Il contesto storico. L'intervento della Regione, nei collegamenti marittimi con il continente, è stato sollecitato dalla situazione venutasi a creare nell' Isola, a seguito dei consistenti rincari sulle tariffe del trasporto marittimo da e per la Sardegna, che hanno determinato una significativa contrazione della domanda turistica nella stagione 2011 ed una preoccupazione diffusa nei settori produttivi dell'Isola che necessitano di collegamenti con la terraferma a tariffe contenute, in relazione ad importazioni o esportazioni di materie prime e prodotti finiti o semi-lavorati.
L' iniziativa è stata “la risposta, necessitata e strutturata, della Regione Sardegna dinanzi alla contingibilità di un grave danno all'intero sistema economico-produttivo dell'Isola, oltreché al più generale diritto alla mobilità del Popolo Sardo ed alla continuità territoriale marittima, dovuto al consolidarsi di un cartello armatoriale sul mare Tirreno che ha determinato il noto fenomeno, mediaticamente e sinteticamente, definito “caro-traghetti”.
Di qui l' esigenza, ritenuta di indubitabile interesse pubblico, di fornire ai residenti, ai turisti, ai vettori merci e a tutte le imprese operanti nel territorio della Sardegna, un'alternativa competitiva rispetto alle tariffe applicate dalle compagnie di navigazione, al fine di tutelare il sistema economico-sociale dell'Isola e di garantire il diritto costituzionalmente riconosciuto dei sardi alla mobilità.

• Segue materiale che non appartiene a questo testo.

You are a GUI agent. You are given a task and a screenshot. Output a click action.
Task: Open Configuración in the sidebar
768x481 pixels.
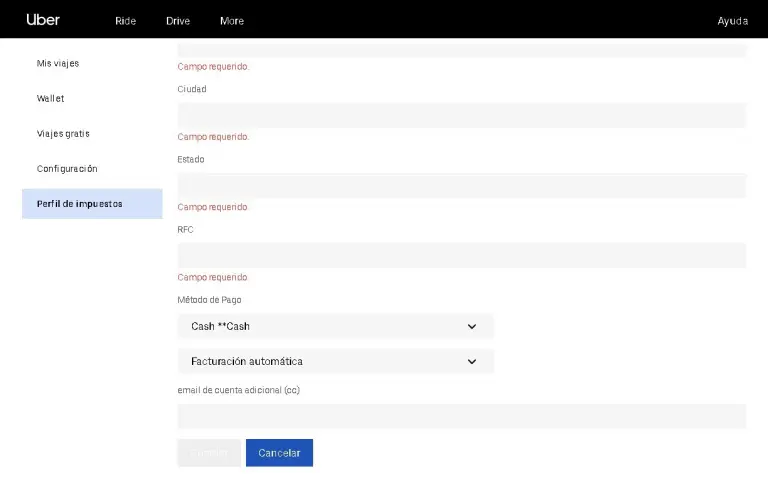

In questo contesto, considerata la necessità di adottare nel brevissimo termine misure efficaci, urgenti ed indifferibili, nei collegamenti marittimi, la Giunta Regionale, con deliberazione n. 20/57 del 26.4.2011, aveva impartito “idonee ed opportune direttive alla società Saremar S.p.A. affinché, con estrema urgenza ed immediatezza, intraprendesse, in condizioni di libero mercato e tenendo contabilità separata tesa a garantire l'equilibrio economico-finanziario in regime di concorrenza, tutte le strade percorribili per dare attuazione alle previsioni di cui all'articolo 4 del proprio Statuto, attivando linee di collegamento con il continente ed internazionali per le principali tratte commerciali e turistiche, contemperando la domanda di trasporto con la sostenibilità economica e finanziaria dell'attività ”. In particolare, si era stabilito che la Saremar SpA verificasse la possibilità di attivare almeno due linee “ anche ricorrendo all'istituto del nolo con scafo armato – sperimentalmente per il periodo dal 15 giugno al 15 settembre 2011”.
Nel dare attuazione a tali direttive la Saremar S.p.A. aveva poi attivato le linee Golfo Aranci-Civitavecchia e Porto Torres-Vado Ligure.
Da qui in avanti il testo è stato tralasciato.